Reading text:
::::::::
Elizabeth Kim: Good morning, Brian.
Brian Lehrer: They actually seem to agree on the goals, just not this specific new requirement in the How Many Stops Act of recording race and other demographic information on what's called "Level 1 stops," the most minor interactions or among the most minor, what they call investigative interactions with the public. How far apart are they really despite the veto and the override?
Elizabeth Kim: I think they actually are pretty far apart. The mayor does say that he believes in transparency. The question is, how do we accomplish that? I think in the clip you played of the speaker, that was one of her sharpest rebukes of the mayor and his administration that I've heard. She talks about, it's a resistance to truth-telling. I think they are very far apart on what's happening on the ground to Black and Latino men. The mayor says, "Yes, I do believe in transparency." The question is they seem to be seeing a very different reality in how policing is being played out on a daily basis for New Yorkers.
Brian Lehrer: I guess, but it's not like the mayor denies that there is racism in the NYPD. Here's a minute of him talking about that at yesterday's news conference.
Mayor Eric Adams: Anyone who believed that isms don't still exist in our society, really have their heads in the sand. Isms exists. Anti-Semitism, racism, Islamophobia, denials of women are moving forward in society. That's why we rolled out our Women Forward plan. They all exist because we're human beings. We recruit from society. If you recruit from society, you're going to bring in those isms.
What we must do, identify them quickly in areas that we correct behavior. We need to do so immediately in areas where we don't believe a person is suitable after their probationary period based on their actions to be a police officer. We should move forward and have them removed from the department. That's what you see when we're cutting down the amount of time that we're reviewing those officers that are having some real disciplinary issues.
Brian Lehrer: Liz, what was the context for that answer and do the facts seem to back up what he says is changing in his administration with respect to police accountability?
Elizabeth Kim: That was the mayor's response to a question that I put to him. I had asked him, "Do you believe that the NYPD is still using racist tactics? If so, what do you think we should do about it?" That is his answer there. I chewed on it a little bit and I spoke to someone in Adrienne Adams's staff about it. They made a good point to me. When the mayor talks about things like isms and how he's handling individual complaints against officers, he's talking about accountability on an individual level.
What the council has wanted to do with their legislation is implement a kind of institutional accountability so that they're looking at patterns, they're looking at trends, not necessarily holding an individual accountable for how they are policing but looking at the NYPD as a whole. I think that that's a very important distinction and difference in how they look at reforming the NYPD.
Brian Lehrer: What's your take on the people in the largely Black and Latino districts most affected by NYPD behavior and practices? Presumably, their city council members know the sense of their local constituents pretty well, which is why they all voted, and then even with a big spotlight on them, voted to override and maintain this bill that they passed. These are also parts of the city where Adams racked up his biggest electoral margins, including in the Democratic primary in 2021, against some more progressive and police-skeptical candidates. Is there uncertainty or mixed views about what the actual people of New York and the districts most affected tend to want on this?
::::::::
Source excerpt:
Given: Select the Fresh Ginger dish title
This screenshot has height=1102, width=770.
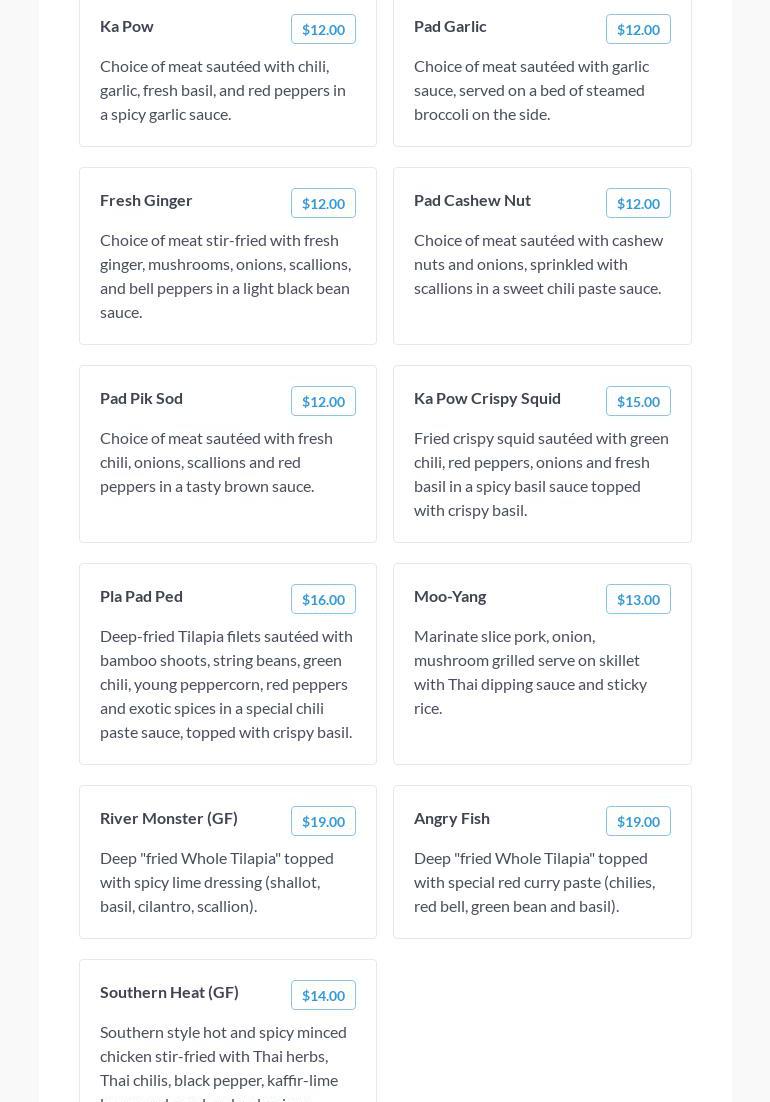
::::::::
Can you extract the passage of the interview transcript between "Brian Lehrer: I" and "in those isms.", inclusive, copying it word for word?

Brian Lehrer: I guess, but it's not like the mayor denies that there is racism in the NYPD. Here's a minute of him talking about that at yesterday's news conference.
Mayor Eric Adams: Anyone who believed that isms don't still exist in our society, really have their heads in the sand. Isms exists. Anti-Semitism, racism, Islamophobia, denials of women are moving forward in society. That's why we rolled out our Women Forward plan. They all exist because we're human beings. We recruit from society. If you recruit from society, you're going to bring in those isms.